En Inde, on dénombre 700 universités et 35 000 collèges, et ça ne suffit pas pour répondre à la demande. De plus, le contrôle sur les examens y est inadéquat, donc leurs écoles fournissent des diplômés pour la plupart incompétents. « En Inde, on forme chaque année, 700 000 ingénieurs, dont on dit qu’à peine 3 % sont en mesure de vraiment travailler dans le domaine du génie quand ils sortent de l’université. Tandis que pour la Chine c’est un problème de manque de places dans leurs écoles », déclare-t-il.  Selon le journaliste, le Canada et le Québec devraient profiter de cette situation et faire du recrutement dans ces pays émergents.

« Je suis très inquiet du fait que [le Québec] désinvestis dans l’éducation. […] À mon avis, c’est extrêmement irresponsable. Ce qu’on a réussi en éducation est l’une de nos plus grandes richesses au Québec. Ces coupes sont donc vraiment préoccupantes » nous a fait part M. Lépine. D’ici 2020, il y aura 80 millions de diplômés universitaires de 25 à 34 ans dans le monde, dont 41 % en Chine et en Inde, et 25 % en Europe et aux États-Unis. On pourra donc observer un déplacement de la population éduquée dans le monde.

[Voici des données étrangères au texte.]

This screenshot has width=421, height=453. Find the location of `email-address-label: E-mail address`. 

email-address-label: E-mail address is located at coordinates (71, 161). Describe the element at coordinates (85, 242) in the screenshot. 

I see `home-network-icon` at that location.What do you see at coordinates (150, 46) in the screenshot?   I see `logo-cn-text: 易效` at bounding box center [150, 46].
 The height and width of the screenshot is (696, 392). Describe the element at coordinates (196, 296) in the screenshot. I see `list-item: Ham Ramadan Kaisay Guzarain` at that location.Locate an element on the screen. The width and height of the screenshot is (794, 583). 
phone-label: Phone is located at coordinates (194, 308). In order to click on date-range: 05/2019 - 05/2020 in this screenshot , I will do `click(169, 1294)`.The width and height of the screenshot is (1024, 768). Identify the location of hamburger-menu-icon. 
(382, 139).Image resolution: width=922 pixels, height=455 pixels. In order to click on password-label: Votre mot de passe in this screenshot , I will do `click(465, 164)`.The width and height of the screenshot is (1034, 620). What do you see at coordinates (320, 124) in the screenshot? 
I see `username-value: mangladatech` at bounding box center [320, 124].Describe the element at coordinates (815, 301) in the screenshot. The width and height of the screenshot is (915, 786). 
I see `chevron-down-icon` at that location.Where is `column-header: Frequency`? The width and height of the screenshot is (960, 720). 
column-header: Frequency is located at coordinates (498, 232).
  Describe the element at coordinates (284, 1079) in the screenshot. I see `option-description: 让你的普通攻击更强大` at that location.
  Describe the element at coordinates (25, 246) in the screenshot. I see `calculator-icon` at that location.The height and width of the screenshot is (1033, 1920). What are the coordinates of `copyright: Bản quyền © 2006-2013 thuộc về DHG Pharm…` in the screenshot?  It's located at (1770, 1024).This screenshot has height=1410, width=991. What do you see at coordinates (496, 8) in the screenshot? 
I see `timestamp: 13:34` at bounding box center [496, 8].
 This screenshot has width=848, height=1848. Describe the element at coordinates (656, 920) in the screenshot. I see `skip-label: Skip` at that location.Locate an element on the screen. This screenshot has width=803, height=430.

M. Lépine termine sur l’éducation en parlant des compressions. « Au sujet des mesures du gouvernement Couillard, je pense que dans une réflexion sur les finances publiques, il y a des choses auxquelles on ne devrait pas toucher. Je pense qu’on ne doit pas toucher au financement des universités, des collèges et des écoles. C’est trop fondamental, il y a une trop grande nécessité dans nos institutions d’enseignement d’évoluer constamment. On enseigne à des enfants qui vont utiliser des technologies qu’on ne connait pas pour résoudre des problèmes qu’on ne connait pas. Comment peut-on éduquer des enfants dans ce contexte? Sinon qu’en s’informant de plus en plus ».

Audrey-Anne Maltais – Rédactrice web – CEUC

Une réflexion sur “ Le monde en 2015 – du changement à prévoir ”

  1. Une économie saine dans un pays ou une province pour assurer sa survivance doit avoir des industries de pointe et des secteurs de biens et services autour de ces industries. Les industries de productions manufacturières sont en difficultés dans tous les secteurs ou presque.
    Les autres secteurs sont en souffrance en raison de l’expatriation de nos industries. Les biens de consommation sont fabriqués ailleurs et vendu ici (bas prix et durabilité moindre). Tant que nous ne fabriquerons pas nos produits nous seront en déficit net et par conséquent nous allons couper sans fin car nous devenons un pays pauvre. Les étrangers viennent chercher les ressources naturelles pour fabriquer leur produits et nous les vendre par la suite. Tant que ce problème ne sera pas résolu je ne vois pas d’enrichissement au québec. Tant que les ressources quitteront le pays pour alimenter les usines chinoises nous allons devenir de plus en plus pauvre et un pays du tier monde. Donc les choix douloureux à venir devraient inciter les finissants des universités à voler vers d’Autres lieux que le Québec s’ils veulent envisager une meilleure carrière.